◆ TASK PROMPT: From the records below, output exactly the lines running from the line containing "Given: Expand the Alteração step details" through the line containing "Given: Click the anchor Fix relation icon", and no others.

=== Section Start ===

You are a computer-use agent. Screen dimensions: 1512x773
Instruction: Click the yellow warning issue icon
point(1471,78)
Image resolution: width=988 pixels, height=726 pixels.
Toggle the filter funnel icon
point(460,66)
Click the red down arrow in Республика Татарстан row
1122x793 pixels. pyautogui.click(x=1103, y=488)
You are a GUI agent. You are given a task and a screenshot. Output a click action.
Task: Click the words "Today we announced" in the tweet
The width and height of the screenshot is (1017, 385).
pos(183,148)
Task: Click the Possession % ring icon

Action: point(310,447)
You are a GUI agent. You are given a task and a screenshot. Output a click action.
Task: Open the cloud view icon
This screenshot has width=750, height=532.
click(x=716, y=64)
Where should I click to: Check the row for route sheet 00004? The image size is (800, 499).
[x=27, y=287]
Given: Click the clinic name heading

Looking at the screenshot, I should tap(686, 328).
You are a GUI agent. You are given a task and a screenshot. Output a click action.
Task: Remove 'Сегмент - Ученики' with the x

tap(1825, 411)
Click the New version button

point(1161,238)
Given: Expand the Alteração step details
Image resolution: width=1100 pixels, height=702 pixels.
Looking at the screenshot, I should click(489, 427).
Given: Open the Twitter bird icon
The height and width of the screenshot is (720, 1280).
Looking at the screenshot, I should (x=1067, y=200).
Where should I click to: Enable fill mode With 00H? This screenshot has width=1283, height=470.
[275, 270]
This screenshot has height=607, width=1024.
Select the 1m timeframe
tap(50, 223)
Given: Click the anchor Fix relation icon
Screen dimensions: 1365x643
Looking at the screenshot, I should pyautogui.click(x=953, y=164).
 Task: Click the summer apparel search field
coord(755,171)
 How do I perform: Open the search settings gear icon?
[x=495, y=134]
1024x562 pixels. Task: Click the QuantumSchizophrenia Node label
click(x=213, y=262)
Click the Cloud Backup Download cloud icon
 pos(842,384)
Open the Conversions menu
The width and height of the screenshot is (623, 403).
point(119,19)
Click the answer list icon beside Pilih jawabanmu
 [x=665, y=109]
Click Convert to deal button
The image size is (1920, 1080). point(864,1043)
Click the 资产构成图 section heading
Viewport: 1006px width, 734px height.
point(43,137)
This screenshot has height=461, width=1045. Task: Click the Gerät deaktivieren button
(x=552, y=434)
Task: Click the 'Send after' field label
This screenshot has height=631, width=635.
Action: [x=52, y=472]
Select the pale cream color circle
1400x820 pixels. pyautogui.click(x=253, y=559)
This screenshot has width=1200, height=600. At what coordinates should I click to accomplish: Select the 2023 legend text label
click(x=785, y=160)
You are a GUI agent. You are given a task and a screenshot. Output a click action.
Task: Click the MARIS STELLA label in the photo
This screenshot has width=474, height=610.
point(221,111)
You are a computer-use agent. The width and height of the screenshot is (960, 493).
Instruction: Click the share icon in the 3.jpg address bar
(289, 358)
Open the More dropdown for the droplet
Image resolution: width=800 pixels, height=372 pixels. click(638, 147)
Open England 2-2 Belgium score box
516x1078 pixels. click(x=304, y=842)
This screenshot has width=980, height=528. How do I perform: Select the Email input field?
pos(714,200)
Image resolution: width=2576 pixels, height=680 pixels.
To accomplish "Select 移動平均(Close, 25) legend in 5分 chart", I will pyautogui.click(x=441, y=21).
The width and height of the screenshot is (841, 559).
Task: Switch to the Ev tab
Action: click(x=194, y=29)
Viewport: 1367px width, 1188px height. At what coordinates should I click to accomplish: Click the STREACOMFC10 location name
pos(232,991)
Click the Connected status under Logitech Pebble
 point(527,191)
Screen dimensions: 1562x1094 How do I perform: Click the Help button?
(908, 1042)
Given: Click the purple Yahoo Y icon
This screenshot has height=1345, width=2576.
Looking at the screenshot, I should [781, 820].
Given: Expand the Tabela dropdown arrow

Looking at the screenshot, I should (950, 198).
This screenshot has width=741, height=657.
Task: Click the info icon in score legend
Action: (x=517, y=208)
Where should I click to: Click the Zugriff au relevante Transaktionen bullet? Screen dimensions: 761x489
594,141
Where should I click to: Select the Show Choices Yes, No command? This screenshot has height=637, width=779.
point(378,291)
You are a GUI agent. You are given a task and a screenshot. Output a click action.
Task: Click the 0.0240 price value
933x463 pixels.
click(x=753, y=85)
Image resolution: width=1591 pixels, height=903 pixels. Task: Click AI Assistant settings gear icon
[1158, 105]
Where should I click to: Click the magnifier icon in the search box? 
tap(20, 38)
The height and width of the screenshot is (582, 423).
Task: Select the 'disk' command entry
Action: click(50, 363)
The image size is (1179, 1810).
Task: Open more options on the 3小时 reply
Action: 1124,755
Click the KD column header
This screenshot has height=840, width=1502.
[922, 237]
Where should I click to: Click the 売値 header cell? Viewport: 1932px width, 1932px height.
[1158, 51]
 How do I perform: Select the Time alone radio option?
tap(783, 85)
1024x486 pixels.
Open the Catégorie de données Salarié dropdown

=== Section End ===

◆ TASK SOLUTION:
Given: Expand the Alteração step details
Image resolution: width=1100 pixels, height=702 pixels.
Looking at the screenshot, I should click(489, 427).
Given: Open the Twitter bird icon
The height and width of the screenshot is (720, 1280).
Looking at the screenshot, I should (x=1067, y=200).
Where should I click to: Enable fill mode With 00H? This screenshot has width=1283, height=470.
[275, 270]
This screenshot has height=607, width=1024.
Select the 1m timeframe
tap(50, 223)
Given: Click the anchor Fix relation icon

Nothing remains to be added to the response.